Yesterday, the House Science, Space, and Technology Committee held the first of four scheduled Congressional hearings pointing blame at the Environmental Protection Agency (EPA) for the Gold King mine disaster. According to media reports, on August 5, EPA contractors attempting to relieve water levels and remove debris from the Gold King mine, accidently sprang a leak releasing 3 million gallons of sulfuric acid laden water in to a tributary of the Animas River near Durango, Colorado.
In fact, for years leading up to the August 5 disaster, Gold King continuously released roughly the same amount of acid mine drainage each week. To help alleviate this problem, in 2009, Colorado state regulators used the mine owner’s forfeiture bond to install a flume to divert the discharge. This band aid-like patch served mainly as a temporary “fix” to delay the inevitable. According to EPA’s own internal investigation, a disaster like this was waiting to happen.
What Had Happened Was…
EPA had tried to fix this problem before. In 2014, EPA officials studied options, including Superfund designation, for providing a permanent solution for the acid mine drainage already seeping from the Gold King mine. They quickly discovered this project posed a number of incredibly challenging geological and hydrological problems.
For starters, the original Gold King mine was initially constructed back in the 1880s. Over the decades, others had constructed tunnels, adits, and additional mines nearby creating a complicated patchwork of underground pathways for toxic mine waste to place enormous pressure on bulkheads and raise water tables.
Making matters worse, the area above the Gold King mine contained very steep slopes posing a daunting engineering problem. When the EPA contractors attempted to anchor some of their equipment on what they believed to be stable bedrock, the ground gave way. The soft bedrock, coupled with higher than expected water pressures, caused this disaster.
The Larger Abandoned Mines Problem
This problem is not unique to Gold King.
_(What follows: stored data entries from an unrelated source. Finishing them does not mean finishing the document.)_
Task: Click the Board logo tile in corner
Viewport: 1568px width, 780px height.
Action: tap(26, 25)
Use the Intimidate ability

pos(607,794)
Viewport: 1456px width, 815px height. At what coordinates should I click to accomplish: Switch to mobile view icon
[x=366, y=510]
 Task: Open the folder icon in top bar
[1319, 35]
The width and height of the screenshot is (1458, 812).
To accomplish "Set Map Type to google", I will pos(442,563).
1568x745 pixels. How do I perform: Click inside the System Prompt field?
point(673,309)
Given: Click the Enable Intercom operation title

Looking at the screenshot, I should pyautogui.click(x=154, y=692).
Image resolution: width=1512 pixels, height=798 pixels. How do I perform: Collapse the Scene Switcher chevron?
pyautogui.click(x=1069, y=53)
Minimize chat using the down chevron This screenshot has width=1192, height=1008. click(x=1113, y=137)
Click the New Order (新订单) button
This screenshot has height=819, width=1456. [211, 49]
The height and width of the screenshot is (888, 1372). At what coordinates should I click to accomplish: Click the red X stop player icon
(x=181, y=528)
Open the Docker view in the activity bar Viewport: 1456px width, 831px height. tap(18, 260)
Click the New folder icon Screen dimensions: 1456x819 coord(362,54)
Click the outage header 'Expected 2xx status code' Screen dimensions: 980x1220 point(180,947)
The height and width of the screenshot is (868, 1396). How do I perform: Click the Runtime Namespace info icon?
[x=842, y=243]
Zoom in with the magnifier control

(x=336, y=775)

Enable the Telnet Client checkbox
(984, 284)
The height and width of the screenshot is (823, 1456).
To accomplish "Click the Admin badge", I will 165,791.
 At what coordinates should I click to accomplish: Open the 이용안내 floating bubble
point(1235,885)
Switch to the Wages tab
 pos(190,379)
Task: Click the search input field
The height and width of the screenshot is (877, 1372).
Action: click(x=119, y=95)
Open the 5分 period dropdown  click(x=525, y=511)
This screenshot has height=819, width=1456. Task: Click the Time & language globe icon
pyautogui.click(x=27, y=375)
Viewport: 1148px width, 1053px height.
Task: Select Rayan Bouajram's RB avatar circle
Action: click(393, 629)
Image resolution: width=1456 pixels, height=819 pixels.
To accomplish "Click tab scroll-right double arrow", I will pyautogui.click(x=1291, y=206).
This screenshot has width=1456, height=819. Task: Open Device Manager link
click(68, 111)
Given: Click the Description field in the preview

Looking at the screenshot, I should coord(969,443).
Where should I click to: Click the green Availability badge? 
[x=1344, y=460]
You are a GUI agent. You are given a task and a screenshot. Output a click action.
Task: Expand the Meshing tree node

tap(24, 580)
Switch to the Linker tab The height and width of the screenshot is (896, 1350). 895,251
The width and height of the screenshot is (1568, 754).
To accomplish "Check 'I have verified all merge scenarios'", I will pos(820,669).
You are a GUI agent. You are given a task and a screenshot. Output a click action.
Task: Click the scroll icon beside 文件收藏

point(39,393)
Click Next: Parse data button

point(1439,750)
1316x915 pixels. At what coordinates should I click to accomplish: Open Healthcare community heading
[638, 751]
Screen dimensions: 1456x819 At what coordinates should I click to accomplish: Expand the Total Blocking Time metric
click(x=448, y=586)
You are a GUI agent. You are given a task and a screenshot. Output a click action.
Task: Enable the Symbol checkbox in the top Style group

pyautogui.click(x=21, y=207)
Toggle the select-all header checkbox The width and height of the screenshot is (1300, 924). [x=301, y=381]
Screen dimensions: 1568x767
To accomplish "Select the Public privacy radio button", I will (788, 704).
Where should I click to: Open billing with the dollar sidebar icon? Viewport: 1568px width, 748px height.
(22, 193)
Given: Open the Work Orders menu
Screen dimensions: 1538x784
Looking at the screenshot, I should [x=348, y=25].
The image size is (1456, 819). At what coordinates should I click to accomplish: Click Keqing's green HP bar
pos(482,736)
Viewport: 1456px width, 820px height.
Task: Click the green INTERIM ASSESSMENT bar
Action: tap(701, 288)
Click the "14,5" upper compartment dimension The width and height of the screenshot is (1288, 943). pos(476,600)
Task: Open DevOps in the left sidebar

Earthworks estimates around half a million abandoned mines litter the West, not including mines like Gold King that have owners, but are very old and inactive. Nearly every one of them pollutes our dwindling water resources leading to an astounding 40% of Western watersheds contaminated from mining. Cleaning up these mines will cost American taxpayers, according to EPA estimates, $50 billion.
But, we could ask polluters to pay instead of taxpayers. The coal industry already pays a tiny per ton fee on their coal removed from the ground. These funds are dedicated specifically for cleaning up abandoned mines. Hardrock mining companies should do the same.
The Long Term Solutions
Ultimately, we need to modernize our mining laws and regulations. The 1872 Mining Law still governs hardrock mining on Western lands. This pick and shovel era statute provides no environmental standards, no clean up requirements, and gives away the people’s minerals for free. Worst of all, federal land managers have no discretion to balance mining with other land uses. They get the gold. We get the tab.
Our friends at the Grand Canyon Trust have authored a petition asking the Bureau of Land Management to make a series of simple yet common sense changes to their mining regulations. These updates are long overdue and will help modernize the rules to keep up with current changes in industry practice.
Rep. Grijalva (D-AZ), Sen. Udall (D-NM) and Sen. Heinrich (D-NM) have also offered legislative reforms designed to bring the 1872 Mining Law in to the 21st century. Many other Gold King mines are out there- most completely abandoned- waiting for the time when their toxic acid waste will pollute some other community’s water resources. Reform can wait no longer.